## Belge metni
----

AB Komisyonu Başkanı Ursula von der Leyen, İtalya Başbakanı Giorgia Meloni ve Hollanda Başbakanı Mark Rutte'nin Pazar günü Tunus'ta Cumhurbaşkanı Kays Said ile açıkladığı mülteci mutabakat zaptıyla ilgili tartışmalar sürüyor.
Avrupa Birliği (AB) bütçesinden vergi mükelleflerinin parasıyla Tunus'a vaat edilen bir milyar euroya yakın maddi kaynağın yanı sıra insan hakları açısından da yoğun tartışmalara yol açan mutabakatın imzalanması vesilesiyle bir basın toplantısı düzenlenmemesi de dikkat çekti.
Mevcut haliyle taraflar açısından bağlayıcılığı bulunmayan ve niyet beyanı niteliği taşıyan mutabakat zaptında bir dizi eylem planının çerçevesi çiziliyor. Her kalemin yasal zemine oturtulması ve hayata geçirilmesi için tek tek AB'ye üye 27 ülke tarafından onaylanması gerekiyor.

----

## Sağlanan bilgiler
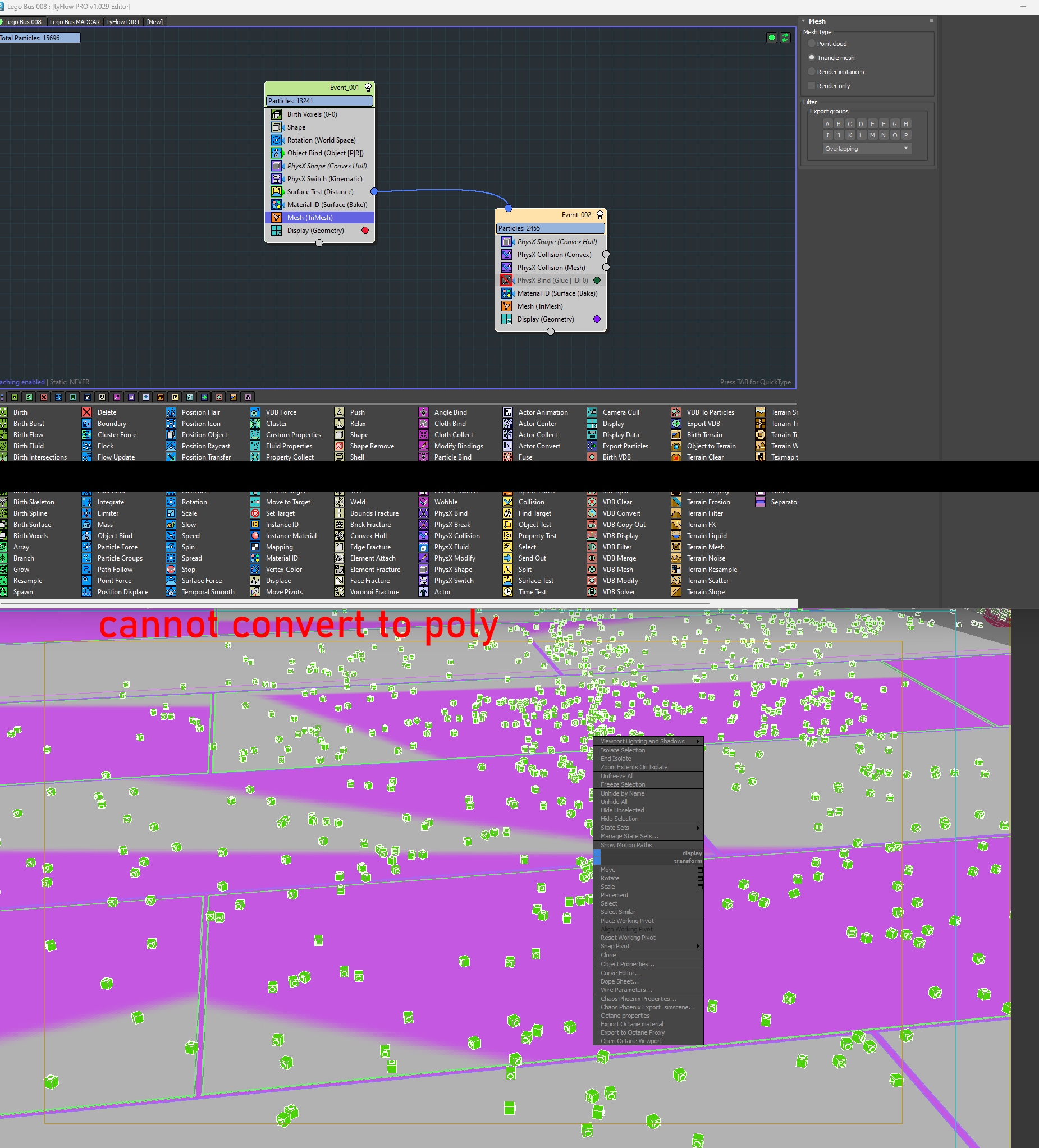Screen dimensions: 1039x1148
Task: Click the green refresh simulation icon
Action: coord(785,38)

----

## Beklenen
Tunus ile imzalanan mülteci mutabakatını anlatan haberi son cümlesinden sonra sürdürebilir misin? Yukarıdaki materyal, metinden ayrı ve bağımsız bir kaynaktır.

## Görevin yanıtı
Sırada Fas ve Mısır var
Tunus ile imzalanan anlaşma, Türkiye ile 2016'da imzalanan mutabakatla Ege'den düzensiz göçü önemli ölçüde kontrol altına alan AB'nin, Akdeniz üzerinden geçişleri de engelleme politikasının ilk somut hamlesini oluşturuyor. Tunus örneğinde Mısır ve Fas gibi Kuzey Afrika ülkeleriyle de benzer mutabakatlara imza atılması hedefleniyor.
Tunus, Afrika'dan AB'ye geçişlerde önemli bir transit ülke olma özelliği taşıyor. İtalyan İçişleri Bakanlığı verilerine göre bu yıl ülkeye deniz yoluyla varan düzensiz göçmen sayısı geçen yıla göre iki kattan fazla artarak 75 bine ulaştı. Bu kişilerin 44 bininin Tunus üzerinden geldiği bildirildi. Akdeniz'de 2023'ün ilk yarısında AB yolunda meydana gelen kazalarda bin 895 kişi yaşamını yitirdi.
Tunus sadece kendi vatandaşlarını geri kabul edecek
Mutabakat zaptını, 2016 yılında Türkiye ile imzalanan mutabakattan farklı kılan başlıca noktalar, kapsamının değişik alanlarda işbirliğini de içerecek şekilde geniş tutulmasının yanı sıra Tunus'a başka ülke vatandaşlarını "geri kabul" yükümlülüğü getirmemesi.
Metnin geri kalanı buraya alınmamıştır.